Nationaal park Bordzjomi-Charagaoeli

natuurgebied in Georgië

Het Nationaal park Bordzjomi-Charagaoeli (Georgisch: ბორჯომ-ხარაგაულის ეროვნული პარკი, bordzjom-charagaoelis erovnoeli parki) is een beschermd gebied in Centraal-Georgië, gelegen ten zuidwesten van de hoofdstad Tbilisi in de Kleine Kaukasus. Het is een van de grootste nationale parken van Europa.

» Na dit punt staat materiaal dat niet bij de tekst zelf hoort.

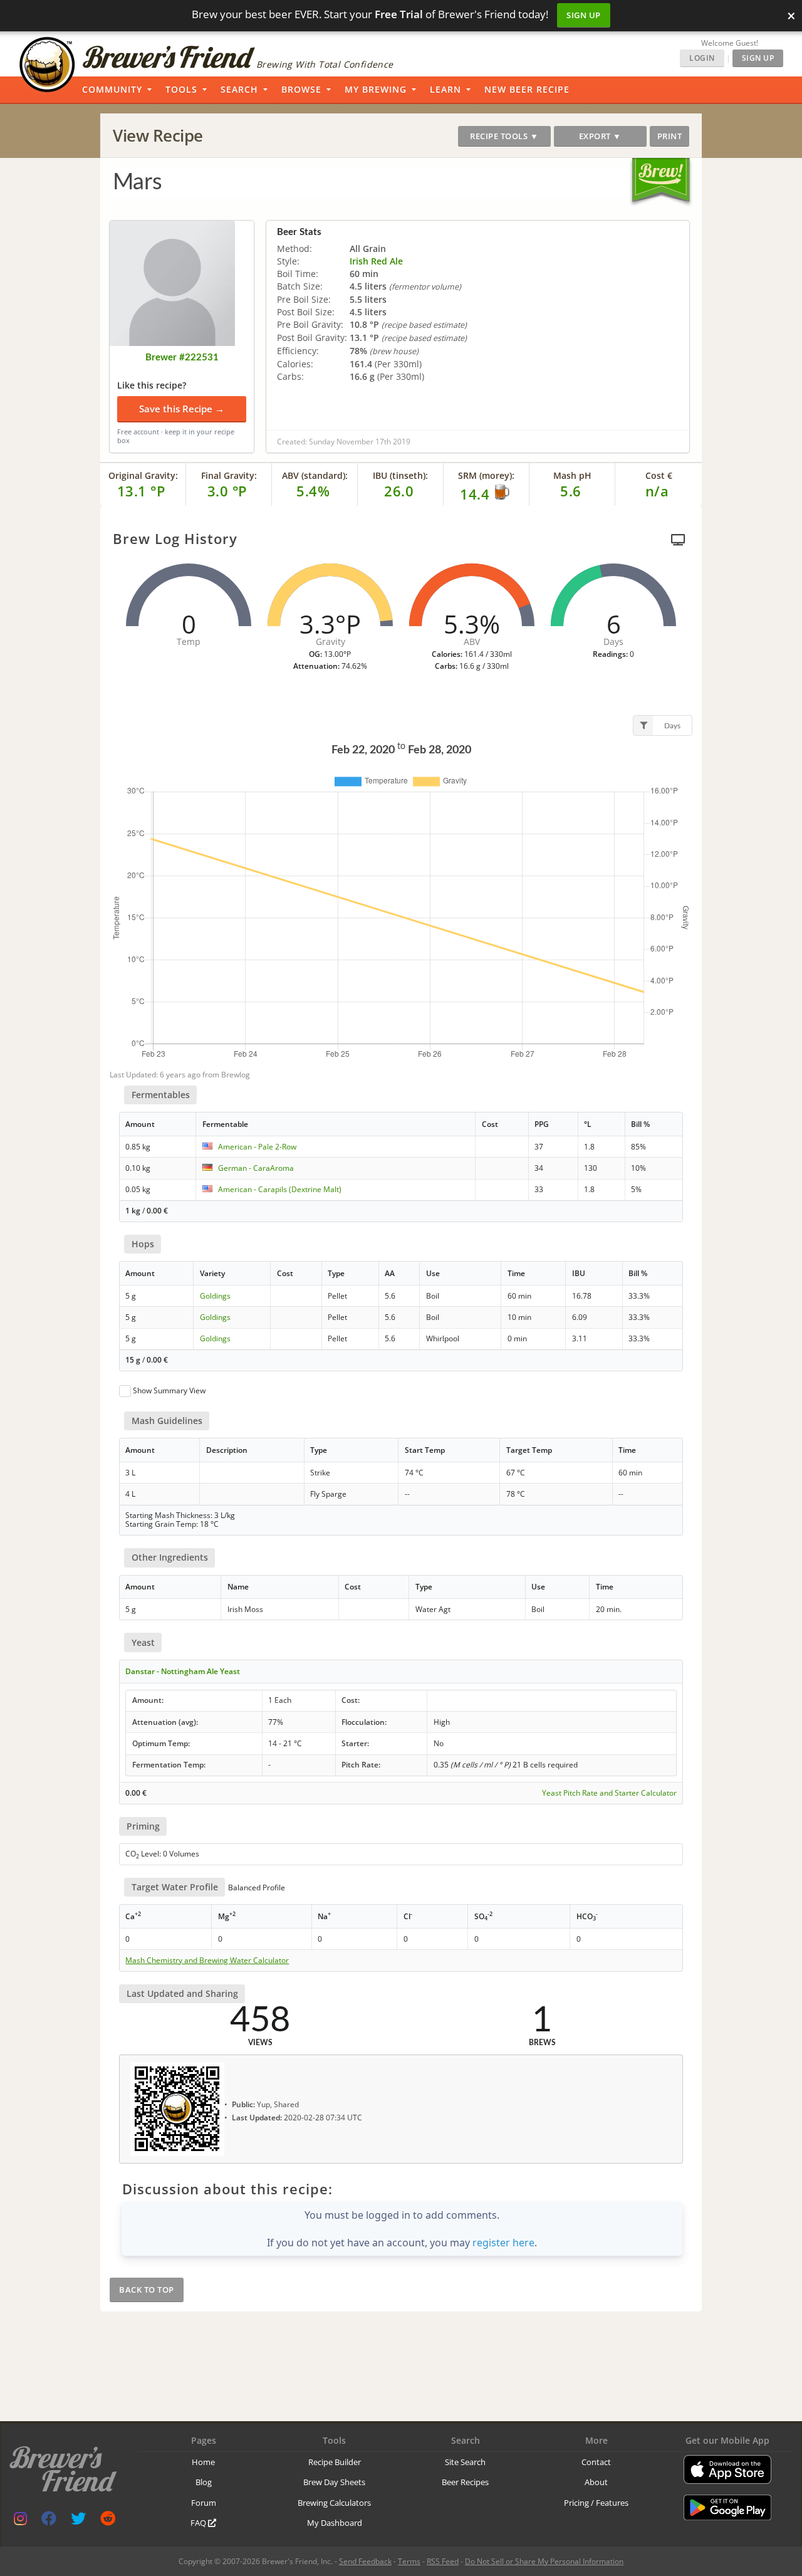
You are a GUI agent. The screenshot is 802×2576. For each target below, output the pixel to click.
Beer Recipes (465, 2482)
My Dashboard (334, 2522)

Nationaal park Bordzjomi-Charagaoeli
Nationaal park
Nationaal park Bordzjomi-Charagaoeli (Georgië)
Nationaal park Bordzjomi-Charagaoeli
Situering
Land Vlag van Georgië Georgië
Coördinaten 41° 50′ NB, 43° 8′ OL
Informatie
IUCN-categorie II (Nationaal park)
Oppervlakte ruim 760 km²
Opgericht 1995
Foto's
Het Nationaal Park
Het Bordzjomi-Charagaoeli Nationaal Park nabij Bordzjomi

Het nationale park heeft een oppervlakte van ruim 760 km², bijna 1% van het totale grondgebied van Georgië. Het Nationaal park Bordzjomi-Charagaoeli werd opgericht in 1995 en officieel geopend in 2001.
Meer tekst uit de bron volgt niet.